Nouvel article proposé par Étienne GALMICHE, fondateur de L’Agence Activement Bousculante (LAAB), précédemment directeur de TalentCampus.

Passionné par la pédagogie et les expériences apprenantes, il s’est donné pour mission de redonner foi en la formation et l’apprentissage.

Formateur et ingénieur pédagogique, Etienne a formé plusieurs centaines de formatrices et formateurs dans différents secteurs d’activités (éducation nationale, entreprises, praticiens indépendants).

Il est auteur de l’ouvrage intitulé « Innovez en formation grâce à la pédagogie expérientielle, les neurosciences au service de vos formations.: Plus de 50 fiches activités pour développer les soft skills » (2023).

Dans mon livre « innovez en formation grâce à la pédagogie expérientielle », je partage 10 ans d’expériences en pédagogie dans le champ des compétences sociales.

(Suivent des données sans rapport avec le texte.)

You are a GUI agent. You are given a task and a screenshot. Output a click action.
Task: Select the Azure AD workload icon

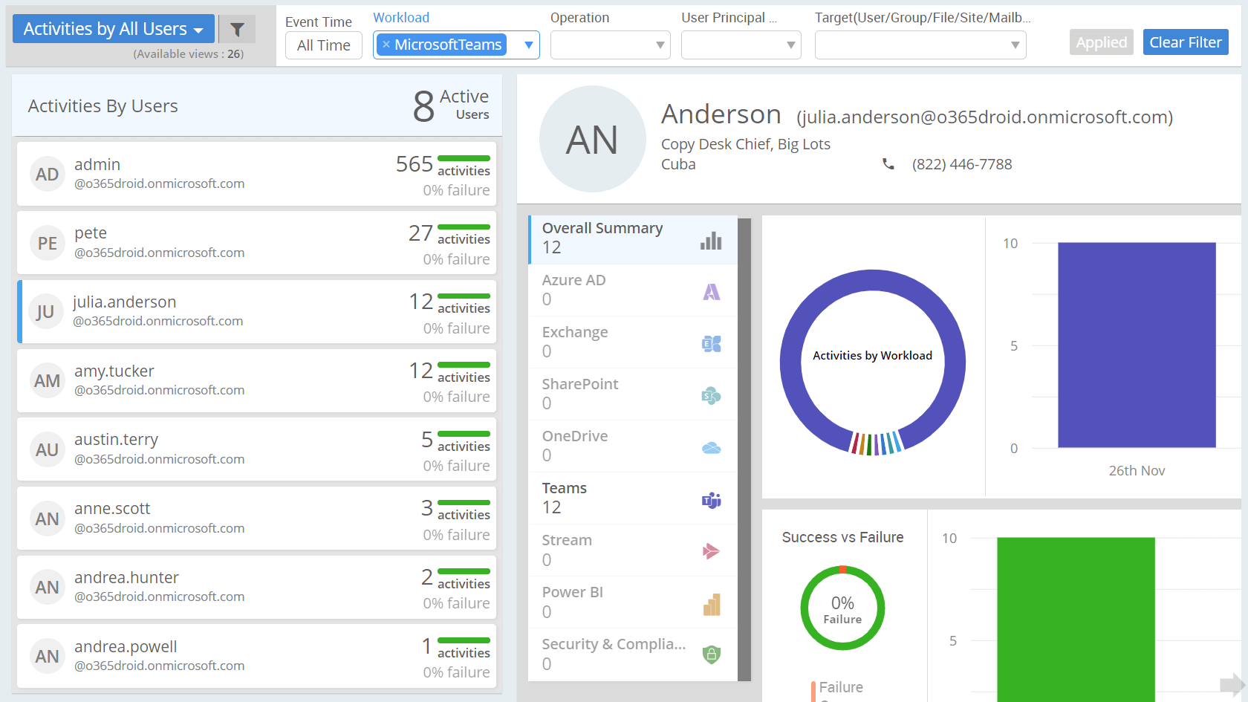[711, 292]
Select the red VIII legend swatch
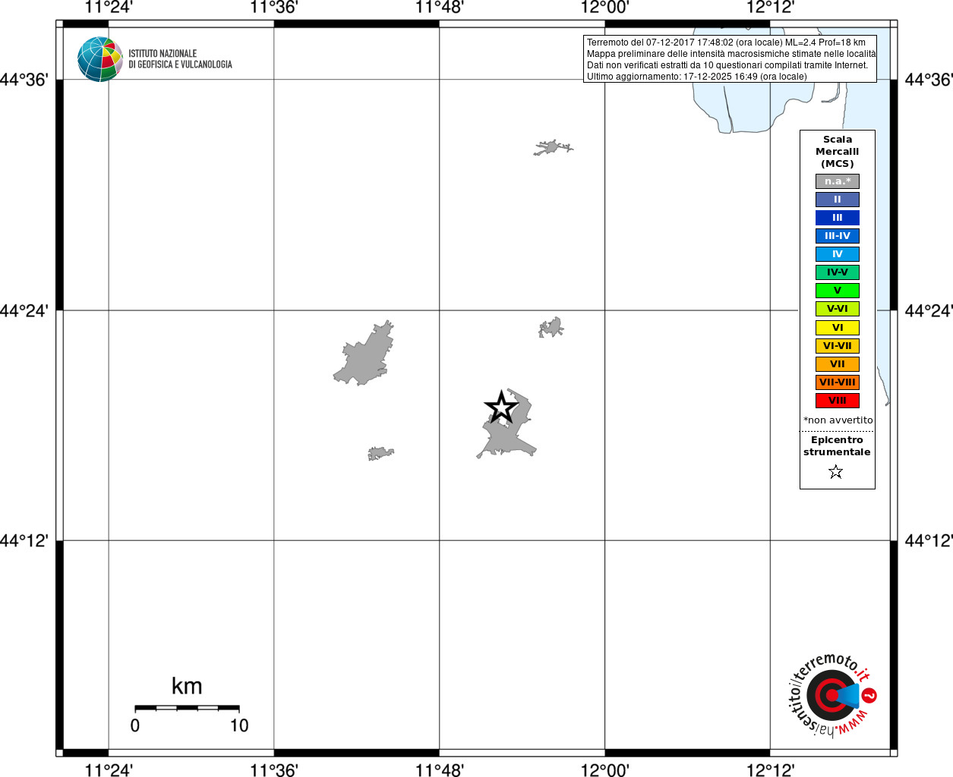The width and height of the screenshot is (953, 777). pyautogui.click(x=838, y=401)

Ces compétences, souvent appelées aujourd’hui « soft skills », sont attendues dans tous les secteurs, marchands ou non marchands. Ce qui était appelé avant de la débrouillardise est devenu l’adaptabilité et le sens des initiatives. Quand on parlait hier de savoir-vivre, on préfère maintenant les aptitudes collaboratives ou l’intelligence émotionnelle. Si les mots évoluent, c’est que l’attention aux « savoir-être » a considérablement grandi : on recrute de plus en plus au regard de ces compétences et on forme beaucoup plus généreusement aux soft skills, des personnes en situation de management à celles en situation de devoir gérer du stress, une communication complexe ou des conflits.

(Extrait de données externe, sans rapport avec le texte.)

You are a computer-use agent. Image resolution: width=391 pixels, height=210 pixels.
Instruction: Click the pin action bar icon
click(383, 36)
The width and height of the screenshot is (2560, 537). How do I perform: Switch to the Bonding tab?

Dans le domaine de la santé, j’ai pu voir passer des formations à la communication positive et non anxiogène où certaines formules comme « ne vous inquiétez pas » étaient bannies au profit de « tout va bien se passer ». Ces évolutions du langage sont très souvent justifiées par une progression des connaissances sur le fonctionnement du cerveau. Dans l’exemple précédent, on insiste sur le fait que le cerveau ne comprend pas la négation et qu’ainsi il retient surtout le verbe « s’inquiéter », ce qui n’est précisément pas le but du personnel de santé qui cherchait à rassurer son patient ! Pour vous en convaincre, voici un exemple que j’aime énormément : « ne pensez pas à la tour Eiffel ». Paf ! Vous y avez pensé…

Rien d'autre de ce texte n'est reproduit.